Improve Brewing Skill and Range

This one is easy, since buying a gaiwan is half the resolution and practicing to use it most of the other half.  Gongfu brewing, the approach of using a higher proportion of tea to water and many short infusions, really only works better for some tea types:  Sheng pu’er, high-quality whole leaf black tea, twisted-style oolongs, and to a lesser extent rolled oolongs.  For broken-leaf black tea or green tea, a Western approach is more or less the same, and shu pu’er gives pretty good results when made in lots of ways.  Results related to white tea vary by type and preference.  

It’s too much to go into what Gongfu brewing is, but a recent Quora answer about how to brew oolongs covers the basics, with lots of guides out there covering a more step by step explanation (just search Gong Fu tea in Youtube to watch a few).

Get Family and Friends Into Tea

Good luck!  Don’t expect this to work in most cases, but it is cool when it clicks a little for the right person trying the right tea.  There really is something special about a tea party, regardless of what you choose to do with it, or how much the guests love the drink.  

There’s no need to cut that off related to what you like most, or tend to drink.  If you can’t give children “real tea” due to a concern over caffeine, the same theme can work using chrysanthemum, and the kids will love it.  If you don’t have children (or nieces and nephews) that’s probably a stretch, but hopefully there are people in your life who can still tap into that exploration range to get the most out of a related form.  A lot of people’s moms would love it.  

Try including different snacks, or set it up outdoors, or maybe just do it all on your own; and treat yourself to the same theme without needing others to share it.  If you think that you really should have a ceramic teapot or some range of interesting cups, that’s a great prompt to check out a local thrift shop and give new life to tea equipment that someone else needed to pass on.  The “matching set” theme isn’t a necessary part of it, as I see it, but individual judgment and style would factor in related to that.

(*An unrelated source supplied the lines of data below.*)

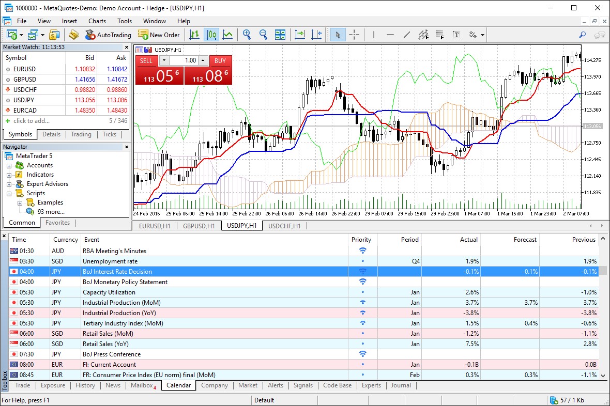Zoom in on the chart

coord(247,35)
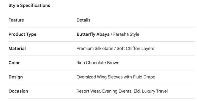Click the bold Butterfly Abaya text
The image size is (197, 101).
coord(93,34)
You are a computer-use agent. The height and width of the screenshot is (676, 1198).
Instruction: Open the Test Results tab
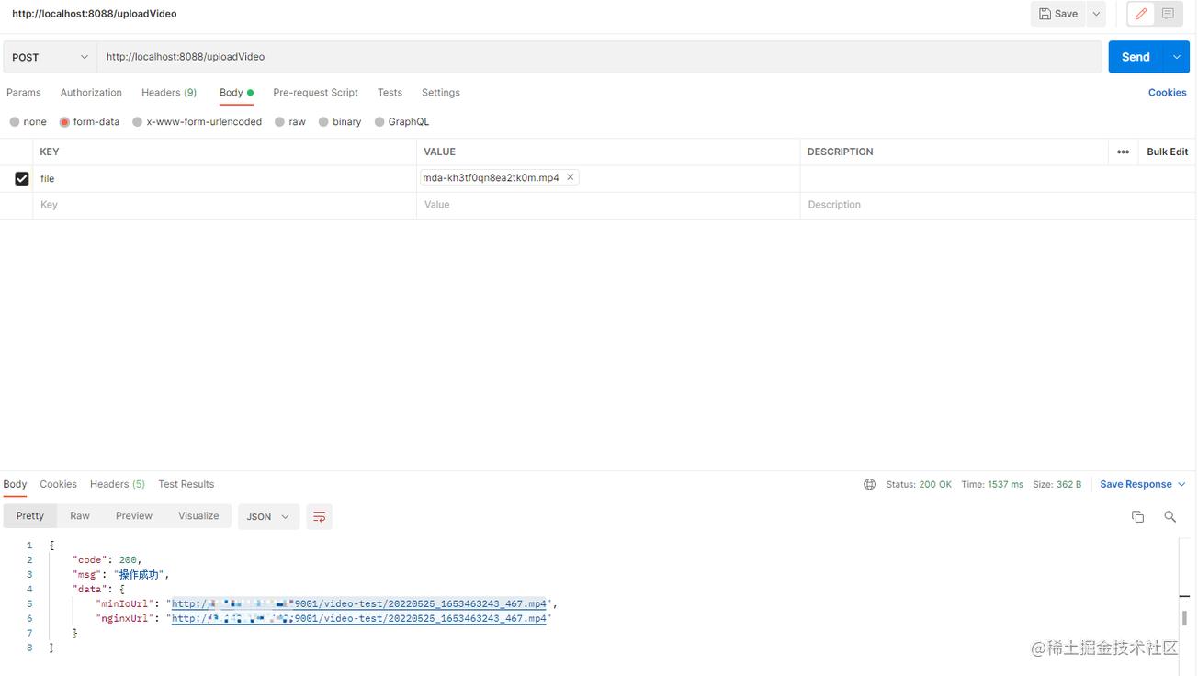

More formal types of tasting are something else; for someone on that page the options really span a lot of range.  I’ve held tastings in a park and a zoo before, and the results were pretty nice.  In one other context tasting, a guest tried a Chinese black tea and commented that they never knew that they liked black tea until that moment; that can be really special for a guest and the host.

My 2022 New Direction

Not identified yet.  If anyone has ideas or leads on directions to chase, feel free to comment wherever you see this or look me up to talk, maybe easiest through my blog’s Facebook page.  I’ve long since thought that broad tea awareness and cultural development won’t take a next step until it finds its way into mainstream media communication, but I explored that direction years ago and didn’t get far.

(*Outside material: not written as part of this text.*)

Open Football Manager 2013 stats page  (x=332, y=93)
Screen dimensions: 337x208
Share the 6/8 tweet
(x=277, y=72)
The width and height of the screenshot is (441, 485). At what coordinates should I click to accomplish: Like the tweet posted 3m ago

A podcast theme would probably work but I don’t feel motivated to do that – it’s already being done.  Last year that meetup discussion theme included 20 or so interesting and influential tea producers and vendors, from a dozen or so different countries; it might work to extend those introductions and background theme coverage to a networking scope.  The last talk we held covered tea processing details based on input from producers who are exploring new directions from the US, India, Laos, Georgia (the country), and Nepal.  It frees up potential direction in that I don’t really need to focus on my own personal gain; that discussion was about them sharing ideas for their own interest and benefit.

Screen capture of a Zoom chat with the author and seven other people

A simple resolution might be better than all that: To relax and enjoy the quiet more frequently while having tea. Just putting the phone down and being in that moment.  I’ll try that.